Postby longhoc » Wed 03 Apr 2013 10:10 am

Hi Louise

Many thanks for posting this. As UK Keratoconus Self-Help and Support Association's Treasurer I can say that I, along with the other Trustees, take this subject very seriously. I can understand, up to a point, why some organisations believe it is necessary to secure funding and it's not unheard of to face a dilemma about whether or not to take that funding from a particular source. Perhaps the charities who take money for providing a service to the Work Programme genuinely do believe that it's for the benefit of the people who need that charity's services. Perhaps it's simply about boosting revenue. Possibly their motives are mixed, as can often happen when money comes into the equation.

We have some principles which we will not violate in this charity. We will never consider "selling" any information we might end up possessing such as email addresses or postal addresses or use it for any purpose other than communicating with members. That is one of the most valuable "assets" we have -- and I'd always urge caution to anyone considering offering to give their details, including that they have Keratoconus, without understanding who they are giving that data to and what that party might want to do with it. This in one of the trickiest ethical dilemmas for charities and groups who help people with a medical condition because you've got a ready-made mailing list for selling things (primarily medical products and services) to that group.

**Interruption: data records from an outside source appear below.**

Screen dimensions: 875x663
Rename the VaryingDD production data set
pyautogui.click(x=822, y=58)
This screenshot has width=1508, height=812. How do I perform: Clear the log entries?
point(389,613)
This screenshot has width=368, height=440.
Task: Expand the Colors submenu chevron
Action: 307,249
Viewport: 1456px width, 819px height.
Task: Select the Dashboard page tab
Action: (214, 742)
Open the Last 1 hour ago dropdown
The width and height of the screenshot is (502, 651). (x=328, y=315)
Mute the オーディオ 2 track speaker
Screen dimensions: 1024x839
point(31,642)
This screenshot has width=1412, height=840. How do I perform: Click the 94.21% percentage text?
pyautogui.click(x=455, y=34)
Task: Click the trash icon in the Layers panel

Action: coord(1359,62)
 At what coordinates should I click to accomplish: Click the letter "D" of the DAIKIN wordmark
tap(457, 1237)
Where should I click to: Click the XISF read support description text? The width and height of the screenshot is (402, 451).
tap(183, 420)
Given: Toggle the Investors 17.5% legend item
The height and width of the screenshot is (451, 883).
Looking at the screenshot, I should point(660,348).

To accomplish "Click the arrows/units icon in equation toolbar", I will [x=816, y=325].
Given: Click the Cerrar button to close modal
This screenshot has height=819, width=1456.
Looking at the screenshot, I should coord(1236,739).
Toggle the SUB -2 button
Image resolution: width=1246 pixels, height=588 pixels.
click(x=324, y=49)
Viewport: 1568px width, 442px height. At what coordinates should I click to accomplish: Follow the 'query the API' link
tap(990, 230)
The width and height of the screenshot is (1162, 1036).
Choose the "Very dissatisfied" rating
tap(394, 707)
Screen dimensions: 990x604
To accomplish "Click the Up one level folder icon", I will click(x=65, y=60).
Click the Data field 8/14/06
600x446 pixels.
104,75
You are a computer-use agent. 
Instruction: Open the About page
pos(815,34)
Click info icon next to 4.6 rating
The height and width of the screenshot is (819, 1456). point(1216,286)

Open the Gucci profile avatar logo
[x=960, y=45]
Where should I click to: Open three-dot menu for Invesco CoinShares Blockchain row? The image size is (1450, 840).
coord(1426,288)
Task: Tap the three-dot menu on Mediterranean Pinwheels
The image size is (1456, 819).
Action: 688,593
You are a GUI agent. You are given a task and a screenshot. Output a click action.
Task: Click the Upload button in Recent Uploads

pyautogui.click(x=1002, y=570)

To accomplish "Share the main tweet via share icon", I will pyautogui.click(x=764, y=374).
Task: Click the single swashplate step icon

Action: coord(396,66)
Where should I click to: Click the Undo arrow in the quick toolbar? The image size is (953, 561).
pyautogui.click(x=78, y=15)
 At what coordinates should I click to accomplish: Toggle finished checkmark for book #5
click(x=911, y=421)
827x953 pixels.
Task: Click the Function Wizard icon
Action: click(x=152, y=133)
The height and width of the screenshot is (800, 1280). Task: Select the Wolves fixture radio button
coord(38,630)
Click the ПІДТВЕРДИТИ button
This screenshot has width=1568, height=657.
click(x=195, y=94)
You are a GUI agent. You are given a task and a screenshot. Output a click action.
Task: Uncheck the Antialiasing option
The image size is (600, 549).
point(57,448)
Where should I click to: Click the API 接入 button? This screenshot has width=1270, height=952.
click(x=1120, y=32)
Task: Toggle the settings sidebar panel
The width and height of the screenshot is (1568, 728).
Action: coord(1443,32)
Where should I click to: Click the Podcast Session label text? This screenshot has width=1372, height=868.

We will accept donations from grant givers who have a religious foundation. However, we'd never allow religion or politics into any of the charity's work. These sorts of questions have come up in our fundraising so I know what the answers are. There's a section in our constitution that prevents us from taking money from any source which has activities that are harmful to people's health and wellbeing.

The point in the post you circulated was about taking money from the government. We'd not, I don't think (we'd have to make a decision at the Trustee's Committee Meeting, I can't say for sure as we are democratic and it would be voted on !) be willing to accept a donation from the government "with strings attached" i.e. in return for providing them with a service of some sort or another. Certainly we'd have to look very carefully about what we were being asked to do. A donation or grant from the government or a QANGO or similar without asking anything in return, well, we'd probably seriously consider it. I won't go into a sob story, but suffice to say, like many a charity, we never have a financial position which we're really relaxed about. It's always a case of scraping enough money together to make sure we can keep going and doing the things we think are essential -- mainly newsletters, conferences and this website.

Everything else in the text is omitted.